*WORK TO COMPLETE*. Using the listing below, copy every line that mentions "width".

*DATA*.
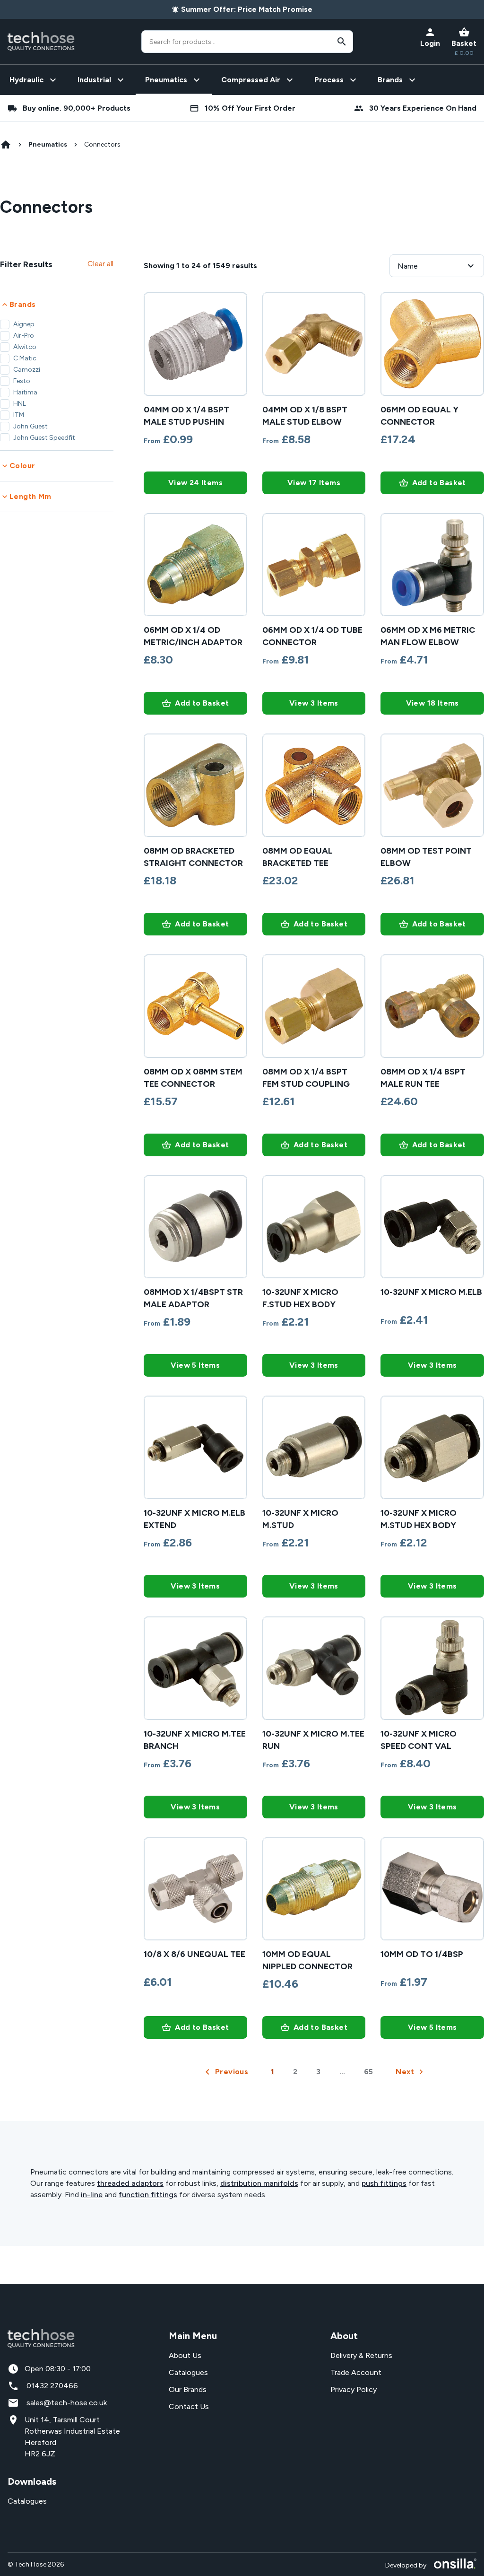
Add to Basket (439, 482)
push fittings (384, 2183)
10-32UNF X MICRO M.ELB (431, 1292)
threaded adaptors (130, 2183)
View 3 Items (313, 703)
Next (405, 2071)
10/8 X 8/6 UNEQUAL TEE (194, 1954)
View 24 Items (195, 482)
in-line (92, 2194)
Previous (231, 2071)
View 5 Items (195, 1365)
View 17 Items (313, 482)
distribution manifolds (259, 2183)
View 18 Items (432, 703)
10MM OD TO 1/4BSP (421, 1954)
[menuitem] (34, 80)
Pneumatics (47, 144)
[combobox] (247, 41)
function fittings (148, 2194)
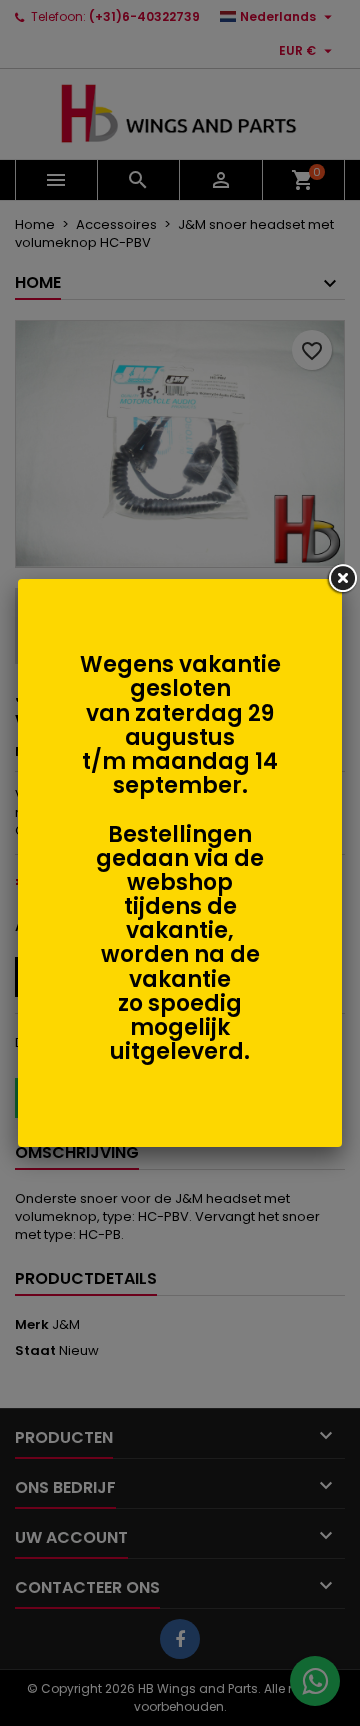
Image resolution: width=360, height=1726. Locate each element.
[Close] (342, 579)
* * *
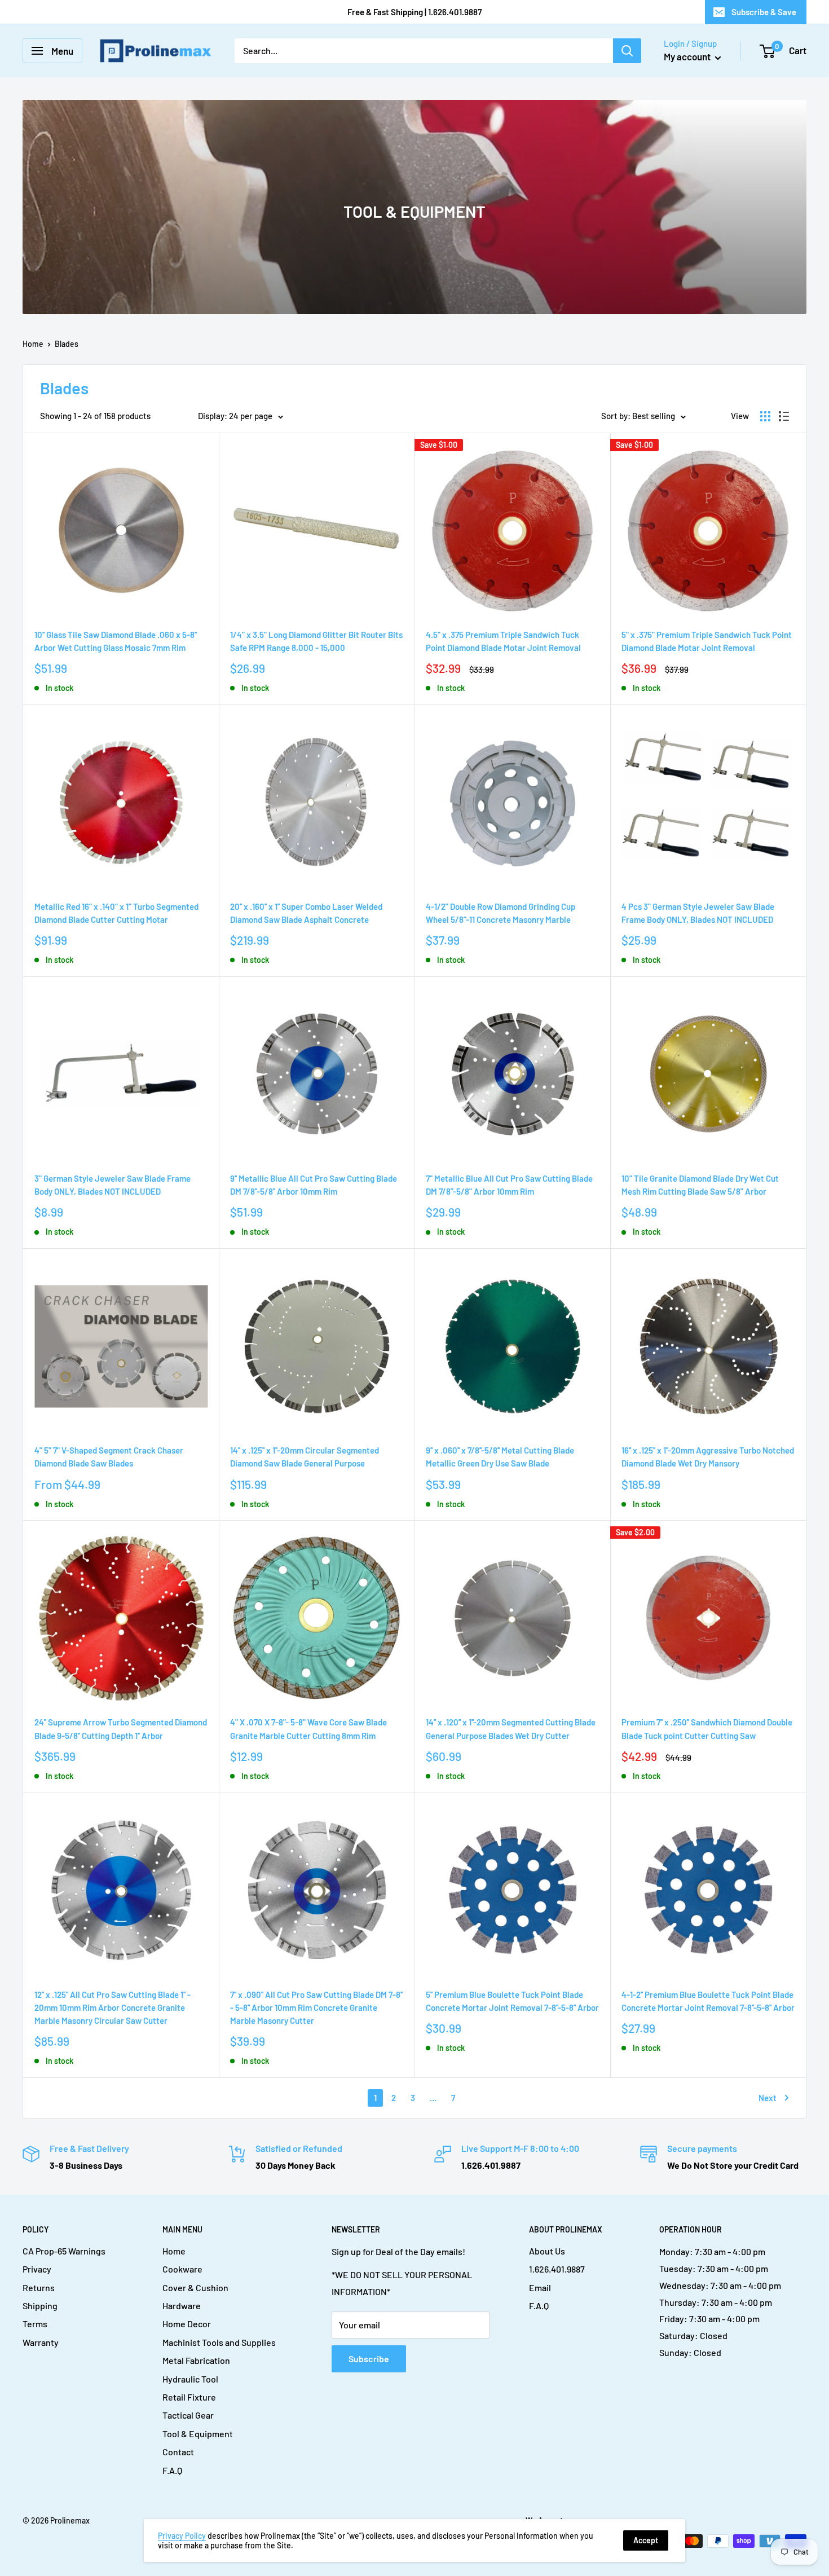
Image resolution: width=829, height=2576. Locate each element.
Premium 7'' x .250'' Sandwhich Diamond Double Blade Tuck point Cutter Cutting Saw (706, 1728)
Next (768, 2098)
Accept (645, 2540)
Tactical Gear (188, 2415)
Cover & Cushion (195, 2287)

*EXERCISE SOLUTION*.
Image resolution: width=360, height=1726. Locate each element.
Image resolution: width=829, height=2576. Locate each element.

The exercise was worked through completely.